Yes, it struck me that your film was very warm and 70s-like in its color palette in contrast to ‘The Children’ which is very crisp in primary colors blue, red, and white.
I aimed for warm colors with a lot of candle lights and lanterns. My dominant colors are green, brown, oranges, and the rituals we see are kept in a warm, natural light in keeping with the ‘birth’ theme of my film. I like the natural look.
How did you choose to use gore?
I wanted to use gore to engage the audience rather than alienate them. Gore in ‘Wake Wood’ is tied to the themes of death and birth. We made our couple, Patrick and Louise, a vet and a pharmacist, which are extremely central and useful people in a little farm community.

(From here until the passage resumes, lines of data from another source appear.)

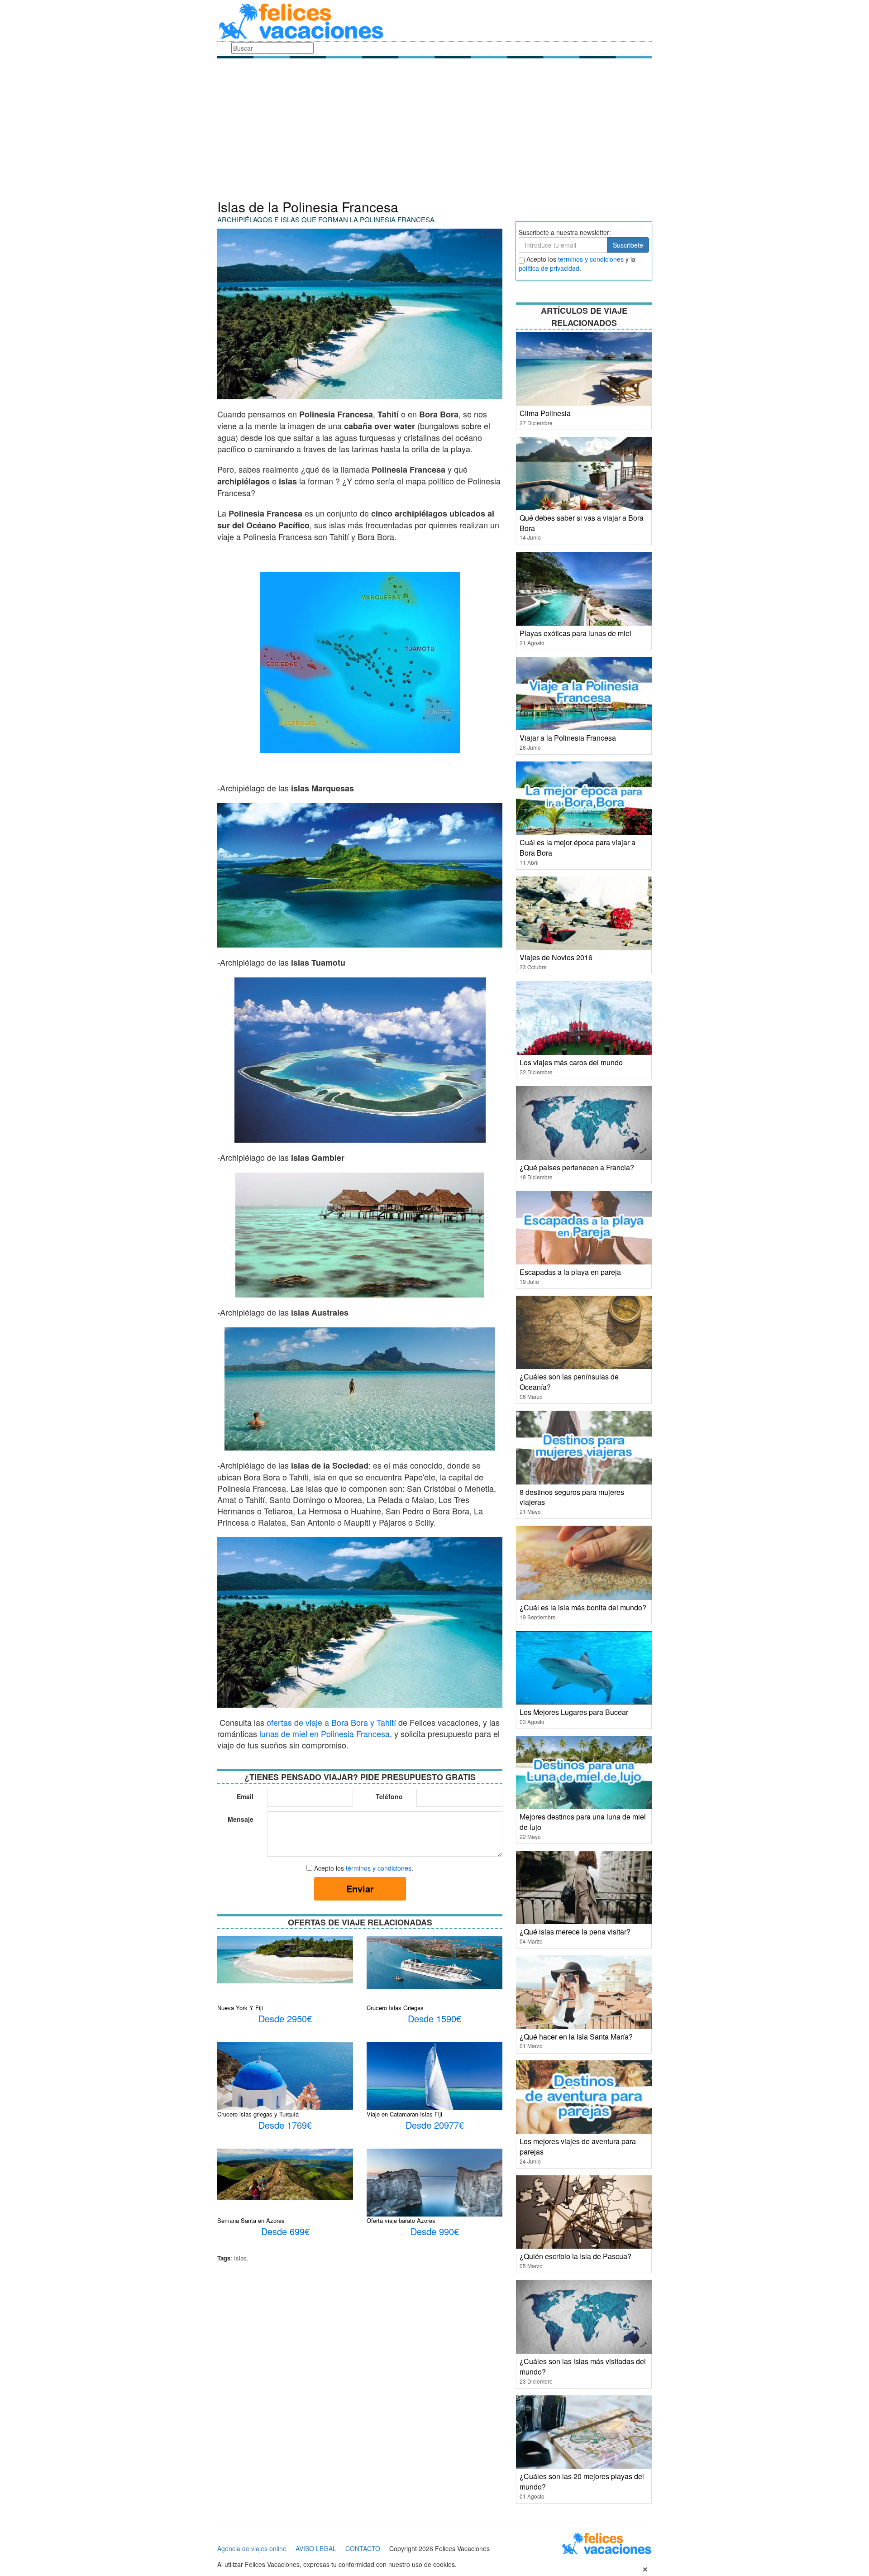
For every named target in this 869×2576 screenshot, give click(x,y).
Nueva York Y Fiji (240, 2007)
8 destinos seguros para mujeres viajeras (572, 1497)
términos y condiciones (378, 1867)
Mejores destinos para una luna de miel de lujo (583, 1821)
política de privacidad (549, 268)
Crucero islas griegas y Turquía (258, 2114)
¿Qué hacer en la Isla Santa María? (576, 2036)
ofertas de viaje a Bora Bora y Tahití (331, 1722)
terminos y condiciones (591, 258)
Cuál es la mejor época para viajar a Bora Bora (577, 847)
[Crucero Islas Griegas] (434, 1961)
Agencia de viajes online (251, 2548)
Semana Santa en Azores (251, 2220)
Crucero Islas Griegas (395, 2007)
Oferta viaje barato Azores (401, 2220)
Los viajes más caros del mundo (571, 1062)
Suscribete (628, 244)
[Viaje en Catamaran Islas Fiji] (434, 2091)
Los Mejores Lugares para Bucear (574, 1712)
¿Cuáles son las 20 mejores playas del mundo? (582, 2481)
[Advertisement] (434, 131)
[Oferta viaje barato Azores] (434, 2184)
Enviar (360, 1888)
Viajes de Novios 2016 (556, 957)
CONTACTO (362, 2548)
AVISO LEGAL (316, 2548)
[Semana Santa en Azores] (285, 2173)
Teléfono (389, 1796)
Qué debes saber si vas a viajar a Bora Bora (582, 522)
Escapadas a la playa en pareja (570, 1272)
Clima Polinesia (545, 413)
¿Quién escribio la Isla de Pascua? (575, 2256)
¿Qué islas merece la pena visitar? (575, 1931)
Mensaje (240, 1819)
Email (245, 1796)
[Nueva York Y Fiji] (285, 1958)
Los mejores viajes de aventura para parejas (578, 2146)
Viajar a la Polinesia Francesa (568, 738)
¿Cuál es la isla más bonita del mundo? (583, 1607)
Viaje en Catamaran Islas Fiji (404, 2114)
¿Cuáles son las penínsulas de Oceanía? (569, 1381)
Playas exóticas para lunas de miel (575, 633)
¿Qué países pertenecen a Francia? (577, 1167)
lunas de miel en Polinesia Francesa (324, 1733)
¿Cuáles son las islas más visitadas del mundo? (583, 2366)
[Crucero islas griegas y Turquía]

But they come from the city and are also like fish out of water and don’t fit in. Now, because birth and rebirth are important themes in ‘Wake Wood’ it was a natural choice to show the coming back as an animal birth, as bloody and messy.
But it is a natural gore in the way a veterinary surgeon does everyday work. I find the gore in ‘Alien’ (1979) worked this way, they did that very well, using the blood and gore in connection with birth and it was very convincing.
Yes, I agree, the gore in Alien also convinced me!
About the wake, the tradition to keep wake over the dead in your home is something that is still very common today in Ireland. It is a natural thing.
The title ‘wake’ has several meanings: It refers both to what we leave behind, our wake, but also the celebration and gathering around the body in the house. I wanted the wake scene in the film to be realistic.
So when the actor Ruth McCabe playing Peggy, whose husband has died, said that the sheets we had chosen in the scene were wrong, I let her choose the linnen. I wanted it to seem as natural as possible to the actor; that was what was important to me.
I felt the audience would take our word for it, whatever way it looked, and it didn’t matter to me if it was culturally correct or not, but I wanted the set to seem as natural and convincing as possible to Ruth, as she was already quite scared and weirded out shooting the scene.
It was a very creepy set to work on, and anything that got in the way of that, like the bed sheets not seeming right to the actor, whose character would have been responsible for them in the story, I wanted to change.
My aim was to get Ruth as engaged by her surroundings as possible and, to take ownership of them, because that’s the way I like to work with actors. This approach to how a film set operates is much more important to me, especially in this instance, than the colour of the bed linen. I mean I’m sure I have limits here! But basically this is how I work.
The wake scene is one of my favourite scenes in the film because of how real the actor Ruth McCabe was able to make it. Her character, Peggy, starts off being dominant and pretty ballsy, but by the end of the scene, she has been manipulated into giving her consent for something that she knows is absolutely wrong.
We, the audience, go along with the awful pressure that is put on this poor grieving woman by our main characters Patrick, Louise and Arthur, because we want it to happen.
But it’s not right in any sense. It’s not fair. And I think as we watch it we are torn between the two sides – and I really like that kind of stuff! When we pull that off, I really feel we’re winning.
What are your own favorite horror films?
That would be ‘Rosemary’s Baby’ by Roman Polanski, ‘The Exorcist’, and ‘Carrie’.
All with themes of evil children… Where are you going after ‘Wake Wood’?
There are several projects open. I’d like to pursue another horror film and I have one project with a gothic theme. I love the canvas horror gives you. With a very modest budget I get to kill people and bring them back. And these are the things we all dream of, aren’t they?